The Twister: Joplin Tornado documentary on Netflix

If you haven’t seen this documentary, please give it a try. It’s (obviously) about the Joplin tornado of 2011, which killed 158 (or 161*) people, injured hundreds more, destroyed thousands of buildings, and effectively leveled a mile-wide and seven-mile-long stretch of the city. The film follows a handful of people: two groups of then-19-somethings, a kid who graduated high school that day, a closeted queer kid who worked at a yogurt shop, the local meteorologist, and a tourist who had flown into town for, of all things, to meet with the local meteorologist to discuss covering tornados. The first 20-25 minutes move kind of slowly, as it builds tension and tries to get you invested in its characters. But once the tornado hits, at about 25 minutes in, the film is fucking harrowing. Like, I knew what was going to happen, but I was still glued to the edge of my screen, as if I was watching the 90th minute of the World Cup final and USA is up 1-0.

Mrs. H and I lived in Joplin from 1992-1999, so we had been gone for a decade by the time the tornado struck, but of course that town still did (and still does) have a place in our hearts. We knew people who had been affected by it. Places where we had eaten and shopped were destroyed. The place where we lived when we left was nowhere near the destruction, but on a late spring Sunday afternoon we could very well have been in parts of town where it struck, particularly on the city’s central-east side, where there are a lot of businesses and restaurants. Long story short, we could have been among the victims had we still lived there.

A few weeks after it struck, I went with a group to assist with the cleanup efforts (the documentary mentions that some 300,000 volunteers came into and out of the city in the months following). The devastation was indescribable, and so was the smell: rotting food, decaying and moldy wood, rotting pet carcasses. Oof. I overheard one local say at the time “it looks so much better now than it did the day of,” and I was thinking, how much worse could it have looked? In fact, while I was there helping out, I took note of something that came up in the documentary: even though I had lived in that town for years, at certain points I had no idea where I was because there were no landmarks – buildings were leveled, street signs were gone, etc. A character in the film says the same thing - they were trying to get home and they were lost because everything was gone and they had no idea where they were.

Mrs. H and I went to visit last summer, and the parts of town where the tornado hit are completely unlike what I remember. A major hospital is gone, roads on that side of town were rerouted this way and that, and almost all of the construction is brand new. We went to the memorial, at Cunningham Park (which was itself destroyed on that day, and then rebuilt), and the solemnity of the experience was overwhelming.

Anyway, give this film a chance if you’re in the mood for a devastating gut punch.

*158 people died directly from the tornado, another three (including a first responder who got struck by lightning that very afternoon) died of inderect causes. So the death toll is 158 or 161, depending on how you look at it.

I should also add a couple of criticisms. Of course, I’ve mentioned that the first 25 minutes moved rather slowly, but also, the film gave the recovery efforts only a passing mention, which I think is probably another documentary in and of itself. It didn’t really get much into the survivors’ PTSD, although you can tell that it’s there. And it completely failed to even mention St. John’s Hospital, which is where I think a couple dozen deaths occurred. I heard stories of hospital employees moving the patients away from their windows and into the halls, knowing that it was likely going to do no good and they were still going to die. It also left out one of the more harrowing sound bites to come from that day: a couple of storm chasers were outside of town watching it develop when it dawned on them that a densely-populated city of 50,000 people was right in its path. You can hear the despair and fear in their voices when one of them says, “It’s going into the city! It’s going into the city.”

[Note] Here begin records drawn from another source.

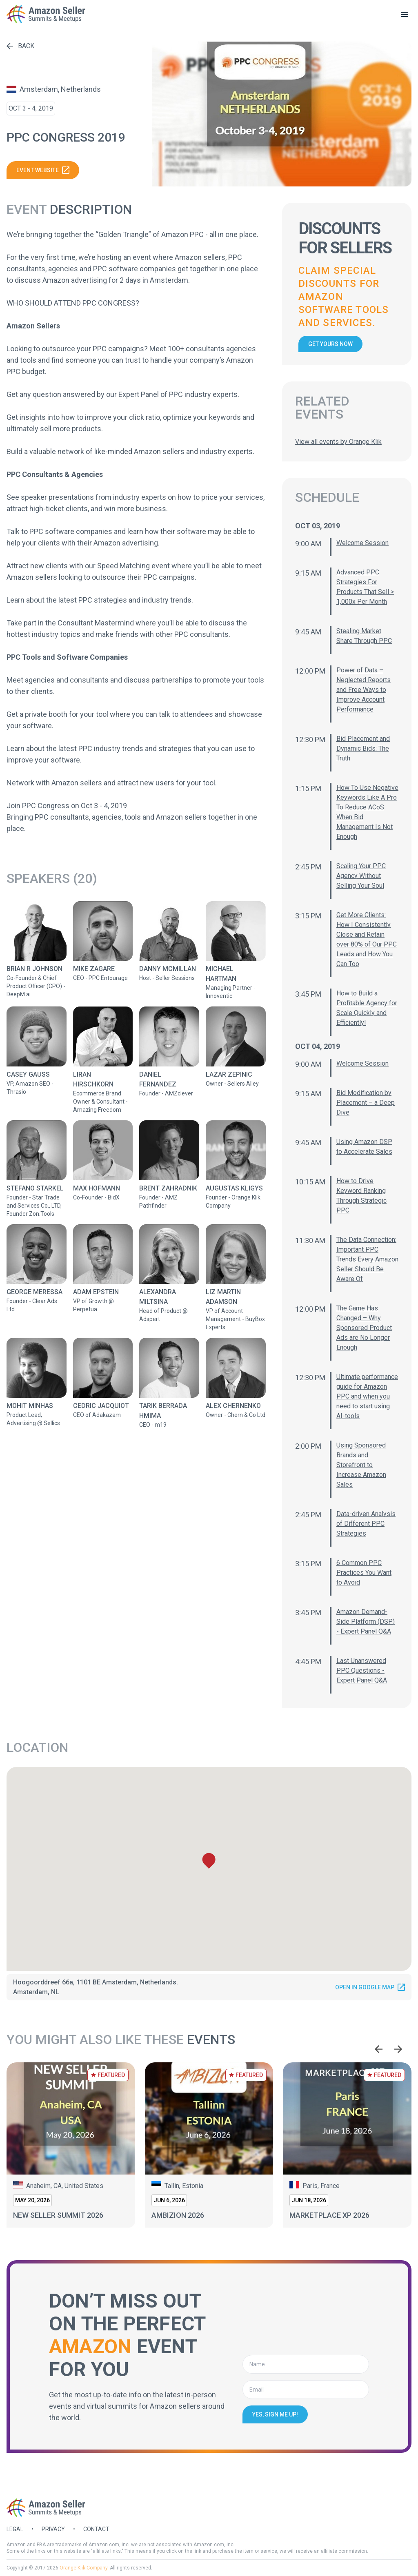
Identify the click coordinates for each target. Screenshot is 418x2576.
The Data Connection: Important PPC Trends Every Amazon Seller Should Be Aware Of (367, 1259)
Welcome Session (362, 543)
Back (20, 46)
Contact (96, 2529)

ALSO, five years before the Joplin tornado, I myself survived (OK, so I was never in any danger at all) a tornado (or two, depending on how you look at it). On March 12, 2006, I was in Springfield, IL when two F2s mucked up the town. The first went literally right over my head, as I stood in the walk-in freezer at the pizza joint where I looked and it wreaked havoc on the parking lot of the shopping center where the building was. I was parked in the back, in a corner where I was protected on two sides by brick walls, so my car didn’t have a scratch. The second of the tornadoes petered out about a quarter mile from my house, where Mrs. H was at the time, on the opposite side of town. Miraculously, despite moving from one end of the other across a city of 130,000 people, there were no fatalities and the few injuries were minor - sprained ankles from running downstairs and whatnot. The damage was breathtaking, but it was child’s play compared to what I saw in Joplin a few years later.

I watched the documentary based on your recommendation. It was riveting. I thought it was well done. The tornado scenes were incredible. I wasn’t disappointed by the amount of time spent on the recovery. The film was more about individuals who’d been through the storm than it was about the town, itself.

I had a bad experience when I was a kid and have had tornado nightmares ever since. I normally avoid tornado movies, but this one was well worth the watch. Thanks for the recommendation.

You’re welcome, I glad you enjoyed (in a manner of speaking) the movie.